◆ **Supplied text**:

·····

Negotiations on lowering the NBA’s age limit have stalled, though there’s plenty of time to negotiate before the targeted allowance of high school players declaring for the draft in 2022.
In the meantime, the NBA’s minor league will soon offer $125,000 salaries to 18-year-olds – up from the standard G League salary of $35,000. Will players sign those Select Contracts rather than playing college basketball, which comes with cartel-limited compensation?
Darius Bazley – who committed to Syracuse, planned to play in the NBA’s minor league then decided to sit out the upcoming season – could provide an illuminating test case. Represented by Rich Paul, Bazley signed an endorsement deal with New Balance.
Marc Stein of The New York Times:
According to Paul, Bazley’s multiyear deal will pay him $1 million “no matter what happens” with his N.B.A. career — and can pay up to $14 million if he reaches all performance incentives.
That dwarfs even the increased minor-league salary. Bazley can receive that endorsement money because he no longer cares about preserving college eligibility. The same would apply to Select Contract players.
But the shoe company would become the primary employer. If the shoe company decides playing in the NBA’s minor-league for $125,000 offers the best return on investment, that’s what the player will do. If the shoe company decides the player is better off doing something else, the player will do that.
Bazley ranked just No. 17 in his class, per the 247 composite. He projects as a late first-rounder once draft-eligible next year. The money gets even bigger with more highly touted prospects.
College basketball remains the place that offers them the most exposure, and shoe companies might continue to funnel players there with under-the-table payments. That was no longer an option with Bazley, but this ought to serve as a reminder of who drives the money for elite 18-year-old players. It isn’t the G League.

·····

◆ **Stated goal**: Rewrite the part of the NBA age-limit article that opens with "Negotiations on lowering" and closes with "with cartel-limited compensation?", swapping "G League" for "D-League" wherever it appears.

◆ **Data block**:
·····

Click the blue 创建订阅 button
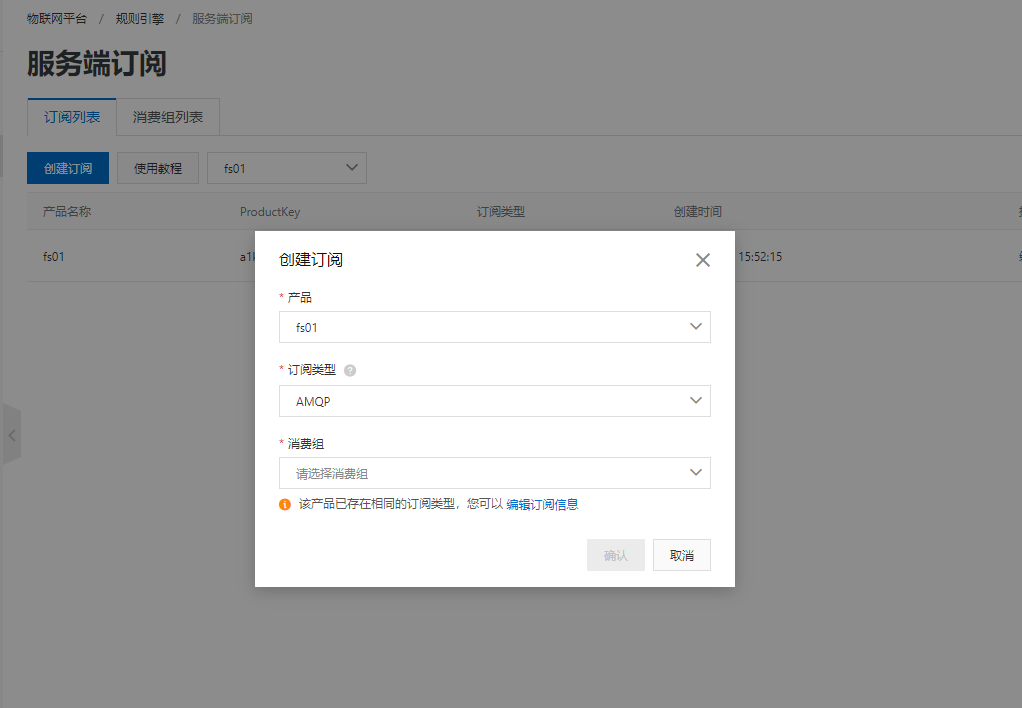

·····

◆ **Expected output**:
Negotiations on lowering the NBA’s age limit have stalled, though there’s plenty of time to negotiate before the targeted allowance of high school players declaring for the draft in 2022.
In the meantime, the NBA’s minor league will soon offer $125,000 salaries to 18-year-olds – up from the standard D-League salary of $35,000. Will players sign those Select Contracts rather than playing college basketball, which comes with cartel-limited compensation?